** Requirements **
**1)** From the text on the ABA's opinion about data breaches at law firms, list every lawyer's duty or area of professional rules it names as a basis for telling clients about a breach. Include the Model Rule number wherever the text gives one.
**2)** Answer these questions from the text on the ABA's opinion about data breaches at law firms:
(a) Which body issued the advisory opinion?
(b) How many pages does Formal Opinion 483 use to state and support its conclusion?
(c) In the pilot comparison, from what height is the plane hurtling to the ground?
**3)** Write the next part of the text on the ABA's opinion about data breaches at law firms, picking up after its final sentence.

** Document excerpt **

Some answers are so obvious that you are left wondering why the question needed to be asked in the first place. Like “should a client pay a fee it agreed to in advance?”  Or, “should an attorney try his or her best to prevail?”

And now this:  the ABA’s Standing Committee on Ethics and Professional Responsibility issued an advisory opinion earlier this month instructing lawyers who suffer a data breach that exposes “material client information” to notify clients of the breach and take additional measures to protect the confidentiality of the compromised information.  Obvious?  We think so.

When we advise clients about their data protection obligations, we often suggest that compliance is strengthened when data security strategies align with an organization’s culture. For law firms, this should be relatively easy:  lawyers learn (we hope in law school) that they have an ethical obligation under Model Rule 1.6 to preserve the confidentiality of their clients’ information.  In today’s world, that surely means that the lawyer and her firm should take appropriate measures to protect the information from cyber thieves and other threats to the security and confidentiality of a client’s confidential information.

Likewise, our duty of communication (Model Rule 1.4), coupled with our confidentiality obligations, should make it a no-brainer that when a breach occurs, the affected clients should be told.

Nevertheless, in its Formal Opinion 483 the Committee devotes 16 pages to state and support this conclusion. (Interestingly, the Committee primarily relies on rules dealing with competent representation and technological aptitude, and only secondarily refers to the duty of confidentiality.)  The opinion does contain instruction that, while hardly novel or visionary, provides sound advice:

  • A firm should implement technological and other measures to detect intrusions into its data systems;
  • A firm should develop, implement and test a data incident response plan. As we’re fond of saying, the time for a pilot to learn how to deal with catastrophic engine failure is not when the plane is hurtling to the ground from 30,000 feet.

** Data **
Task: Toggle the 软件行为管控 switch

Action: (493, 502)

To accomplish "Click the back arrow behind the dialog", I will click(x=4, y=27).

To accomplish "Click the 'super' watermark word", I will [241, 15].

** Responses to the tasks **
**1)**
- Duty of confidentiality (Model Rule 1.6)
- Duty of communication (Model Rule 1.4)
- Competent representation
- Technological aptitude

**2)**
(a) The ABA's Standing Committee on Ethics and Professional Responsibility
(b) 16 pages
(c) 30,000 feet

**3)**
  • The firm should promptly take measures to restore the affected systems and close the breach. (Don’t just stand by and do nothing!)
  • The firm should, alone or in concert with skilled cyber forensics professionals, determine how and why the breach occurred. (Again, don’t just scratch your head.)
  • The firm should notify current clients whose data are compromised. Oddly, the Committee stated that it is “unwilling” to impose that obligation with regard to former clients.
  • The opinion provides guidance on what the client notification should contain. Importantly, the opinion reminds lawyers that they may have additional notification obligations under federal and state data breach notification laws that apply, yes, even to lawyers.

 

Opinion 483 provides useful, if obvious, direction on our duties in response to a data breach. It hardly lays out a truly comprehensive set of best practices for safeguarding client information, but it does point in the right direction.

In the aftermath of Hurricane Florence, which last month dumped up to 35 inches of rain on parts of the Carolinas, Virginia and Maryland, caused 48 deaths, and up to $22 billion in property damage, comes a timely new ABA opinion about our ethical obligations related to disasters.

The hurricane did not spare lawyers and law firms.  Ahead of the 1,000-year storm, Law360.com reported that firms in Florence’s projected path shuttered offices, activated contingency plans, and were glad if their firm systems and client data were stored in the cloud.  (Subscribers can access the story here.)  (And doing the profession proud, volunteer lawyers manned hot-lines to help storm victims get needed legal services.)

But what are our actual disaster-related ethics duties?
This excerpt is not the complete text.